Plugged mortises on the Wistar armchair suggest that its maker was experimenting to determine the optimal position for the front leg (fig. 39). The legs never occupied the inner mortises, as indicated by the absence of nail holes for knee blocks at those sites. It is difficult to believe this was a mistake; each side is the same and this shop did very exacting work, in many cases regulated by the use of patterns. A more likely scenario is that the maker of the chair was trying out a new leg placement and abandoned a design that would have situated the side knee blocks entirely under the front rail instead of partly on the undersides of the side rails. If the chair had been finished with the legs in the plugged positions, it would have appeared unstable, top-heavy, and poorly integrated. Since experimentation typically occurs at the beginning of the design/production process, the Wistar armchair may be one of the earliest examples by its maker.

On chairs from this shop, the inner corners of the front legs are relatively straight so the backs of the knees do not have much hollow re-curve. This was not a design flaw, as furniture scholar Albert Sack suggested; it was done to strengthen the round tenon at the top rear corner of the leg. The more the back of the knee is hollowed or in-curved, the weaker the tenon becomes; under extreme stress, the rear corner of the leg with the tenon can break away.

Chairs from this shop, as well as those of its competitors, were substantially shaped after they were joined and glued together. The outer corners of their crest rail mortises (those that receive the stile tenons) are slightly exposed. It would have been impossible to cut mortises consistently into preshaped crest rails; the tops of the mortises stop just short of the edge of the rail, which would have led to frequent breakouts. These chairs were glued together with the outer corners of the crests left square, then the square corners were shaped with bow saw, spoke-shave, and scrapers (fig. 41). If the chairmaker shaved just into the corner of the stile mortise, no harm was done. The square corners also made clamping the chair together simple. Many Philadelphia compass-seat chairs have circular impressions on the outer lower surface of the rear rail made by the clamps used to glue the crests and splats to the stiles and splat shoe. There are no corresponding impressions from clamps on the top of the crest because the square-ended corners where they would have been placed were cut away when the crest and stiles were shaped.
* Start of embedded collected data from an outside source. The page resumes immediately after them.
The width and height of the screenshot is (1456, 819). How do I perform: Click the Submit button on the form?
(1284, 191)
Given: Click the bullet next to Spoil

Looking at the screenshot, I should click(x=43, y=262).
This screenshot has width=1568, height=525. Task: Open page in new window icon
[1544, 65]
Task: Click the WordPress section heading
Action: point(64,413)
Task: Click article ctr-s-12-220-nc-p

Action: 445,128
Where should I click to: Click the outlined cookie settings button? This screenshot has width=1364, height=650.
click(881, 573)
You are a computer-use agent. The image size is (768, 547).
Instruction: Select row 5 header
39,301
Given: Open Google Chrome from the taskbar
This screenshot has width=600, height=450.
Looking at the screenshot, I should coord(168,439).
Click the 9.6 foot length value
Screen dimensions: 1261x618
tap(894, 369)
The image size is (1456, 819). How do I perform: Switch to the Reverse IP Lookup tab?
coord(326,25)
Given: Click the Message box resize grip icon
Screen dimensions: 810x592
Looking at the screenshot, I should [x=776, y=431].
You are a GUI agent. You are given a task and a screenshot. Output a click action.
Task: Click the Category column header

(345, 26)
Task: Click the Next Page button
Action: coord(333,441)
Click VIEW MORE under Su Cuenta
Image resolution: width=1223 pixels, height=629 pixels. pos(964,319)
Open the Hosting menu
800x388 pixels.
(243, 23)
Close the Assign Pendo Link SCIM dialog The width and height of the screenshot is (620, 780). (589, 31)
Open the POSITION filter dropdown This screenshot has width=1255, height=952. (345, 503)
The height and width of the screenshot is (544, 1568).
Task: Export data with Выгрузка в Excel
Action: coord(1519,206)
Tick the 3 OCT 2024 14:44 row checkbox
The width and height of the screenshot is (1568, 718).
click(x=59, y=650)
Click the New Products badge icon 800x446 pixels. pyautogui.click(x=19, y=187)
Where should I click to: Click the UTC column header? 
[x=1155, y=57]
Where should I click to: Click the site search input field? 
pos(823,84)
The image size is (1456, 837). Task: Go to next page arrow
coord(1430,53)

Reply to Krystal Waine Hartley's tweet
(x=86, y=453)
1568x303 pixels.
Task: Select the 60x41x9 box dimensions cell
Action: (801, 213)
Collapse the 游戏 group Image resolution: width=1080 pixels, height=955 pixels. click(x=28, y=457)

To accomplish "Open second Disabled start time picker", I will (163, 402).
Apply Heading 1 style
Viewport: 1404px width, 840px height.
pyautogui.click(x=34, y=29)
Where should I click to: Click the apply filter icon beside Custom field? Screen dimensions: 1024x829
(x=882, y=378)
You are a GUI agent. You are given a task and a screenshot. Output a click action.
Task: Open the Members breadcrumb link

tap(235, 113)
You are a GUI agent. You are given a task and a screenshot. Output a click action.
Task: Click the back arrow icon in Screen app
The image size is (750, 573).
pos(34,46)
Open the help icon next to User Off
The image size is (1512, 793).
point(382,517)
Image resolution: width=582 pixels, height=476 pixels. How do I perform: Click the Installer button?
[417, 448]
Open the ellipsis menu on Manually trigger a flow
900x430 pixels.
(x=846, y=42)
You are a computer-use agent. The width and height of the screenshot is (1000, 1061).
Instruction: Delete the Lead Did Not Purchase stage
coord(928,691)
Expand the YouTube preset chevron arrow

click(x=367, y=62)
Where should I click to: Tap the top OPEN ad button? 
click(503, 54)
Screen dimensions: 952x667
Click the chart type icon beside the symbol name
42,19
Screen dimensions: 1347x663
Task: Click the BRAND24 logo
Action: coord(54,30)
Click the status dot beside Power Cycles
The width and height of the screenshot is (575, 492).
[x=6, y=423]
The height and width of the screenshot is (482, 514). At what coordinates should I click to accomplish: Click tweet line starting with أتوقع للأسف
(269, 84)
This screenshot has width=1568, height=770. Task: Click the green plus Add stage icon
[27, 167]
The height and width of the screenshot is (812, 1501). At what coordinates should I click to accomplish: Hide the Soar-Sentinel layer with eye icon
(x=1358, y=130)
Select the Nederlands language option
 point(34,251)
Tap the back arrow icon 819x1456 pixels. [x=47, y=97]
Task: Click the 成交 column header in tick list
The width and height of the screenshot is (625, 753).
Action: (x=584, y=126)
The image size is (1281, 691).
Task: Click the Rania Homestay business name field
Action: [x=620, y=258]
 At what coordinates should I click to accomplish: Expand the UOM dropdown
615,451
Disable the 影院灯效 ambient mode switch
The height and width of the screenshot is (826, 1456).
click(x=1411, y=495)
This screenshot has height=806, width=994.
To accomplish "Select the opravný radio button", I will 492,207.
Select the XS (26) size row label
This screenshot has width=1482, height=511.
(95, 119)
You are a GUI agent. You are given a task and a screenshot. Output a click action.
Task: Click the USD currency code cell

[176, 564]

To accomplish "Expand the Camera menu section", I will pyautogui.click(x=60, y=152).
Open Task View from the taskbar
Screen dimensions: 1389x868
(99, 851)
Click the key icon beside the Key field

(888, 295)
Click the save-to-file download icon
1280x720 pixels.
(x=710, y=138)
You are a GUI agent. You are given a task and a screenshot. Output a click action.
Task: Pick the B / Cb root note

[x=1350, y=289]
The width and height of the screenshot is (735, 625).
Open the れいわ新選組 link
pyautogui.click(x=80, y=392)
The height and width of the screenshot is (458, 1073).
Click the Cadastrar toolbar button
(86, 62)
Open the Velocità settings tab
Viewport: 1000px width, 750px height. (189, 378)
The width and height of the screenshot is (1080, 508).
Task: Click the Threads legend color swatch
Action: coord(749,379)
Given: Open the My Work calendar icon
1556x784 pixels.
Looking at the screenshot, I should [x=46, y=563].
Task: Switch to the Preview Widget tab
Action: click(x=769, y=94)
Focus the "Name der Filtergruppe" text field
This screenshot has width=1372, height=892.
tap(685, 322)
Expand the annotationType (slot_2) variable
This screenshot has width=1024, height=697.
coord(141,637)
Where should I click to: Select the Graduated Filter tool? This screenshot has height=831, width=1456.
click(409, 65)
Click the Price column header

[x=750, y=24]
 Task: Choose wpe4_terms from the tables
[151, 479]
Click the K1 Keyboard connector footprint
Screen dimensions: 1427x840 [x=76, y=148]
The bead on the outer edge of the stiles and crest was worked with a scratch-stock after the final shaping was complete. For chairs with round rear stiles (fig. 42) much of the rounding also had to have been done after assembly.

The shop responsible for the Wistar armchair made several different versions of compass-seat chairs, including a wide example likely commissioned by a client of considerable physical stature (fig. 43). The maker appears to have used the same patterns for both objects but moved the edges out on the chair illustrated in figure 43 to achieve the additional width required for the wider example. On the earliest chairs from this shop, the inner line of the stile and underside of the crest moves into the upper C-scroll of the splat in an unbroken, continuous curve. For slightly later versions, the chairmakers added a small ogee shape at the top of the crest, above the C-scroll (fig. 44).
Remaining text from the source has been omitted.